The report also highlights the federal Right to Read Act, introduced in April 2023 by Senator Jack Reed (D-Rhode Island) and Representative Raúl Grijalva (D-Arizona) to increase access to effective school libraries, especially in underserved communities, and to combat censorship. The bill proposes to reauthorize and boost funding for both the Comprehensive Literacy State Development Grants program at $500 million and the Innovative Approach to Literacy program—the primary federal source of school library funding—at $100 million. Previously, the Comprehensive Literacy State Development Grants program was funded at $194 million for fiscal year 2023 and the Innovative Approach to Literacy Program was funded at $30 million in 2023. In addition to providing increased funding for school libraries, the act would codify official school library definitions in order to improve data collection standards.

According to the report, “This bill is a step in the right direction to expand federal investments in school libraries, but it is not a replacement for state and local funding.”

New Bilingual Educator Grant Opens for Dual Language Teachers to Help Build More Equitable Classrooms

Hispanic English language learners are now one of the fastest growing student populations in the country. Due to limited state and federal funding, bilingual teachers often face lack of equitable resources and district/administration support, learning gaps and dual-immersion classes with no budget for Spanish materials, among other challenges. 

That’s where The Kemper Foundation’s (the philanthropic partner of Kemper Corporation) Read Conmigo Grant Program comes in, a bilingual literacy grant for grades K-5 that helps educators build more engaging, socially responsible and equitable bilingual classrooms through the purchase of classroom resources, tools, materials and professional development. 

The Read Conmigo grant applications are now open for the fall 2024 grant cycle. Please find the full press release here. Read Conmigo grants are available to public or charter school educators in the CA counties of Los Angeles, Orange, Riverside, San Bernardino and Ventura as well as select counties in Florida and Texas.  

Science of Reading Bill Fails in California


California Assembly Bill 2222 (see April issue, p. 9: “California Bill Would Mandate Science of Reading”), which would have required teachers to use the science of reading, has been withdrawn without a hearing.

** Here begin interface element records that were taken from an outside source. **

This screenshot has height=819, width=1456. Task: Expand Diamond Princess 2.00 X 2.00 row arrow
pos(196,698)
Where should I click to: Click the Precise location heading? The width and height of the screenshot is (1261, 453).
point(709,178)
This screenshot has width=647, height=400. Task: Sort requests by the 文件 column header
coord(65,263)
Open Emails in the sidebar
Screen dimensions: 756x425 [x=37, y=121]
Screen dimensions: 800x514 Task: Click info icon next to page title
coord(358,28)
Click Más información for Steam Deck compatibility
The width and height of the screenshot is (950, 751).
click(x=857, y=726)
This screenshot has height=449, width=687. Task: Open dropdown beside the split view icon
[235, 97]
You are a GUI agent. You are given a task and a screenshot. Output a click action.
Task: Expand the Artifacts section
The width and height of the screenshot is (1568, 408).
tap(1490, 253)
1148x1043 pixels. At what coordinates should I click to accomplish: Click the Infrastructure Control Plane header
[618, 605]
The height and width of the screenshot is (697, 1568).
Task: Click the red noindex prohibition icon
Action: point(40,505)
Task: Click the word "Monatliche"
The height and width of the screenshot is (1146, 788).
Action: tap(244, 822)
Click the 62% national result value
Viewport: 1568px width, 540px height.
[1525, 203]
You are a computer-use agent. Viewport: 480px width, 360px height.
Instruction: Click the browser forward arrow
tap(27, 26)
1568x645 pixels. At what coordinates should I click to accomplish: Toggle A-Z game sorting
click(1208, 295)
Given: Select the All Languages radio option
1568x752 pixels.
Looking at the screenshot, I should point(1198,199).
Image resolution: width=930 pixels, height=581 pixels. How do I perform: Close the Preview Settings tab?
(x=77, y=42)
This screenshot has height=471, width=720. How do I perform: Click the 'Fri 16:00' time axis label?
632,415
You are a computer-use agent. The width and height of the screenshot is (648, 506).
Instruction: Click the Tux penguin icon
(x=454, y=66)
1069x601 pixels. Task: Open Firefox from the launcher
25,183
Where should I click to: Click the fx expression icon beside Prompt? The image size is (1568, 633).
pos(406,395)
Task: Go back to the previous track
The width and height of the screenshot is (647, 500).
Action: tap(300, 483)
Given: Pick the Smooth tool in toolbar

The bill will not advance in the Legislature this year, according to Assembly Speaker Robert Rivas, who explained that the bill should receive a “methodical” review by all key groups before there is a “costly overhaul” of how reading is taught in California.

Cheryl Ortega, director of bilingual education for United Teachers Los Angeles, released this statement to Language Magazine: “As a bilingual teacher, I am very happy to see the California Teachers’ Association (CTA) took an opposing position to AB 2222, the implementation of the science of reading (SoR). We now know that it actually died in committee in Sacramento. As a member of the Language Acquisition Committee of CTA State Council, I would like to share our official position on SoR.

“We strongly affirm the California Department of Education’s commitment to supporting the language development and literacy acquisition of English learners through appropriate instructional materials and differentiated approaches.

“We wholeheartedly align with the CTA policy’s recognition that one size does not fit all when it comes to reading instruction, and that ELs, in particular, require effective programs that address their specific needs.

“Believing that equal access to instruction does not indicate identical methods for all students, we strongly believe that appropriate programs be used when teaching students who are learning English whether they are instructed in English or in their home language.”